11. Audio encoder in accordance with claim 1 , in which the first encoding branch comprises a time warper module for calculating a variable warping characteristic dependent on a portion of the audio signal, in which the first encoding branch comprises a resampler for re-sampling in accordance with a determined warping characteristic, and in which the first encoding branch comprises a time domain/frequency domain converter and an entropy coder for converting a result of the time domain/frequency domain conversion into an encoded representation, wherein the variable warping characteristic is comprised in the encoded audio signal.
The "spectral encoder" branch includes a "time warper module" that calculates how much to stretch or compress the audio in time. A "resampler" then re-samples the audio based on this calculated warping characteristic. Finally, the time-warped audio is converted from the time domain to the frequency domain, and an "entropy coder" encodes the frequency domain representation. The time warping characteristics are also included in the encoded audio signal.
12. Audio encoder in accordance with claim 1 , in which the common pre-processing stage is operative to output at least two intermediate signals, and wherein, for each audio intermediate signal, the first and the second coding branch and a switch for switching between the two branches is provided.
The common pre-processing stage outputs multiple intermediate audio signals. For each of these intermediate signals, there is a complete encoding path consisting of both the spectral and LPC encoding branches, along with a switch to select which branch's output should be used for that particular intermediate signal.

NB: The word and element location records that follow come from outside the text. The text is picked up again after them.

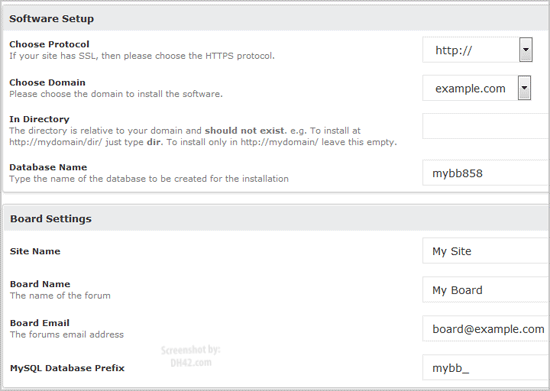Click the MySQL Database Prefix label
The width and height of the screenshot is (550, 391).
point(67,368)
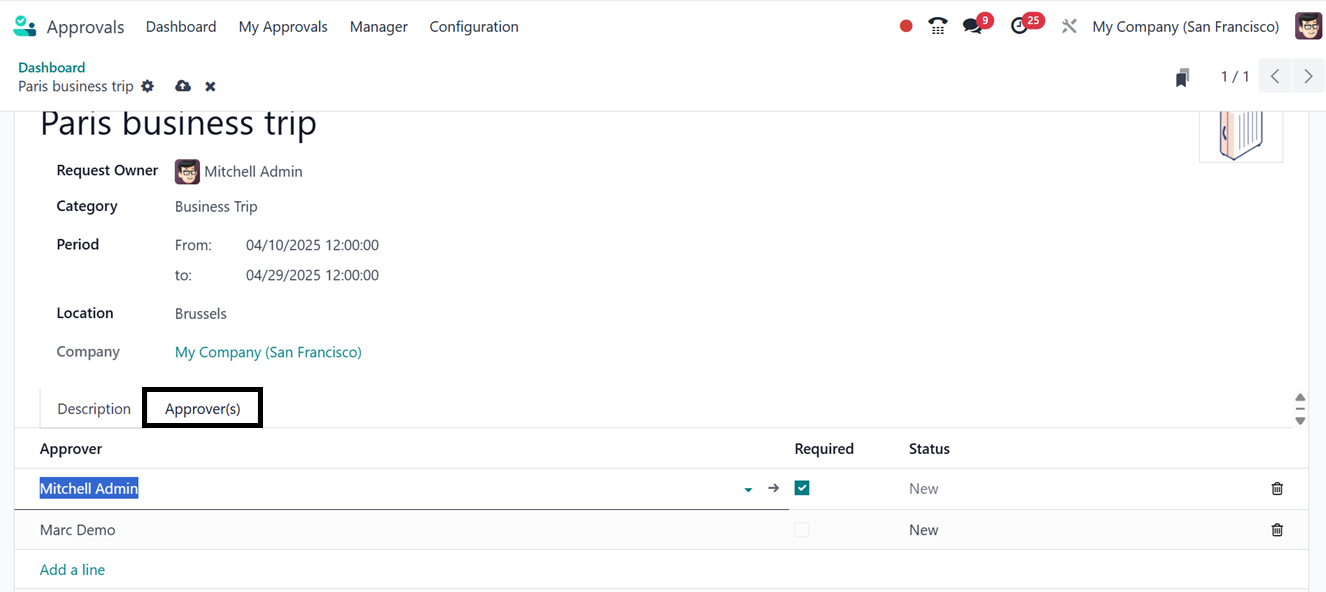The height and width of the screenshot is (592, 1326).
Task: Expand the Approver dropdown arrow
Action: (748, 490)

13. Method of audio encoding for generating an encoded audio signal, comprising: encoding an audio intermediate signal in accordance with a first coding algorithm, the first coding algorithm comprising an information sink model and generating, in a first output signal, encoded spectral information representing the audio signal, the first coding algorithm comprising a spectral conversion step of converting the audio intermediate signal into a spectral domain and a spectral audio encoding step of encoding an output signal of the spectral conversion step to acquire the encoded spectral information; encoding an audio intermediate signal in accordance with a second coding algorithm, the second coding algorithm comprising an information source model and generating, in a second output signal, encoded parameters for the information source model representing the intermediate signal, the second encoding branch comprising a step of LPC analyzing the audio intermediate signal and outputting an LPC information signal usable for controlling an LPC synthesis filter, and an excitation signal, and a step of excitation encoding the excitation signal to acquire the encoded parameters; and commonly pre-processing an audio input signal to acquire the audio intermediate signal, wherein, in the step of commonly pre-processing the audio input signal is processed so that the audio intermediate signal is a compressed version of the audio input signal, wherein the encoded audio signal comprises, for a certain portion of the audio signal either the first output signal or the second output signal.

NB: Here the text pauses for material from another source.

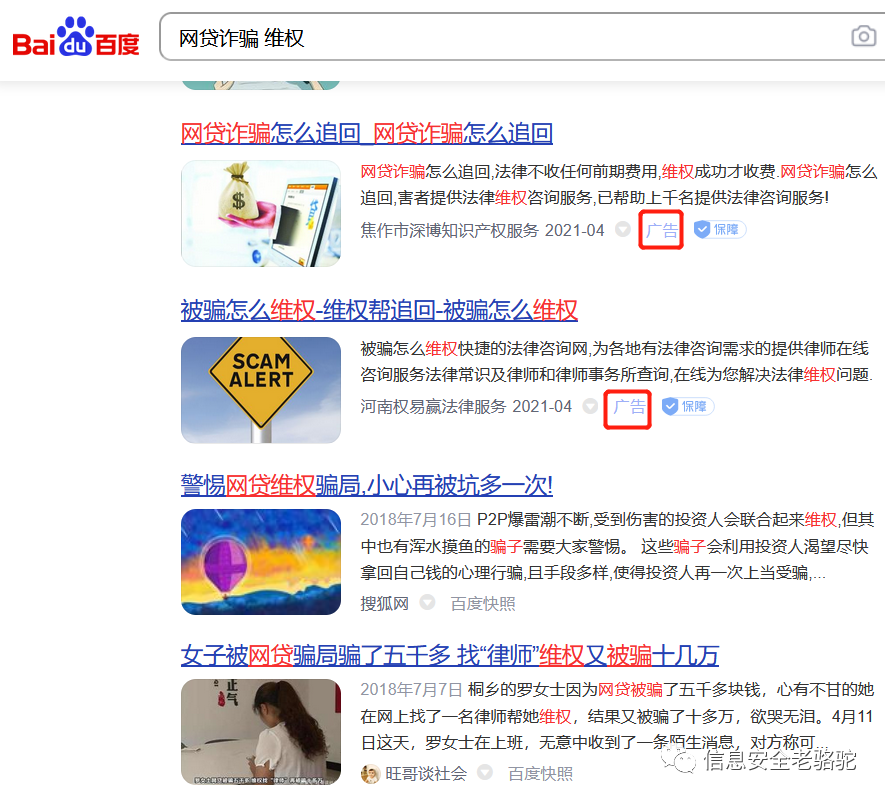The height and width of the screenshot is (799, 885).
Task: Click the search input field
Action: point(508,37)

An audio encoding method generates compressed audio using two different encoding algorithms. First, a "spectral encoding" algorithm converts the audio into the frequency domain and then encodes the spectral information. Second, an "LPC encoding" algorithm analyzes the audio to create parameters for a model (LPC) that describes the audio source, along with an excitation signal that drives this model. Crucially, both encoding methods receive the audio from a common pre-processing step that compresses the original audio input. The method chooses either the spectral output OR LPC output for inclusion in the final output.
14. Audio decoder for decoding an encoded audio signal, comprising: a first decoding branch for decoding an encoded signal encoded in accordance with a first coding algorithm comprising an information sink model, the first decoding branch comprising a spectral audio decoder for spectral audio decoding the encoded signal encoded in accordance with a first coding algorithm comprising an information sink model, and a time-domain converter for converting an output signal of the spectral audio decoder into the time domain; a second decoding branch for decoding an encoded audio signal encoded in accordance with a second coding algorithm comprising an information source model, the second decoding branch comprising an excitation decoder for decoding the encoded audio signal encoded in accordance with a second coding algorithm to acquire an LPC domain signal, and an LPC synthesis stage for receiving an LPC information signal generated by an LPC analysis stage and for converting the LPC domain signal into the time domain; a combiner for combining time domain output signals from the time domain converter of the first decoding branch and the LPC synthesis stage of the second decoding branch to acquire a combined signal; and a common post-processing stage for processing the combined signal so that a decoded output signal of the common post-processing stage is an expanded version of the combined signal.
An audio decoder reconstructs compressed audio using two different decoding methods. First, a "spectral decoder" decodes audio in the frequency domain and converts it back to the time domain. Second, an "LPC decoder" decodes parameters describing an audio source model (LPC), along with an excitation signal, and synthesizes the audio in the time domain. The time-domain outputs from both decoders are combined into a single signal. A common post-processing stage then expands this combined signal to produce the final audio output. The post-processing stage expands upon the combined signal.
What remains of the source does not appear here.